One of the most important features of the memorial is a group of four lances placed at cardinal points around the concentric limestone rings.  The lances will act as focal points for ceremonies: "Veterans, families, and tribal leaders may attach prayer clothes to these lances."  Harvey Pratt said "that most nations have sings that they will want to play or perform for gatherings at the memorial, from flag songs to veterans to victory songs."  Mr. Pratt told CityLab,

Most Natives will recognize those elements and will take advantage of them and use them.  They can spend some time in there, and make promises to the Creator,.... I'm going to tie a prayer cloth for my nephew my nephew, who's in Iraq, and I'll say this prayer and promise to do something for next year.  It becomes a place of power, a place of strength, a place of comfort.

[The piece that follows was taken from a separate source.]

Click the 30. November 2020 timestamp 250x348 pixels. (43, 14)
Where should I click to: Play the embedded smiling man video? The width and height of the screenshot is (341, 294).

Rebecca Trautmann said "that the museum hopes to break ground on the memorial in September 2019 and unveil the finished project in late 2020."  In the interim, Ms. Trautmann is preparing a book and exhibit in conjunction with the memorial's debut.  Among the artifact that will be included in the exhibit is a ceremonial drum used for a powwow held near Fallujah in 2004 (1stmlg.marines.mil; Sept. 24, 2004; date accessed July 9, 2018) as well as ceremonial jingle dresses used by active military personnel.

The Native American Veterans Memorial is more than 20 years passed due.  Congress authorized legislation creating the memorial in 1994, before the National Museum of the America. Indian was brought to life. Kriston Capps reports, "A national search for a memorial designer began in earnest in 2013, when the museum, in concert with the National Congress of American Indians [ncai.org; date accessed July 9, 2018], convened an advisory committee of about 30 Native veterans and their communities in 16 states and the District of Columbia."  Those gatherings informed the main concept of the project: "to build an inclusive and healing memorial."

Currently, over 140,000 veterans identify as American Indian, Alaska Native, or Native Hawaiian; right now, more than 31,000 Native men and women are on active duty.  Mr. Capps observes, "In proportion to their population, Native Americans serve in the military at higher rates than any other ethnic population."  Blogger recall meeting a Mexican-Native American woman who served in the military. Much love and respect to her.  Beyond a few notable contributions--"...the Code Talkers, who helped send coded messages in Native languages in both world wars"--the sheer number of contributions by Natives Americans to national security had been largely ignored.

Harvey Pratt said,

Washington D.C., has sacred places all over,.... Different memorials, they're all to the American people.  I'm proud to have the National Native American Veterans Memorial, included with the rest of his sacred places,mplace where people come to be healed and be comforted.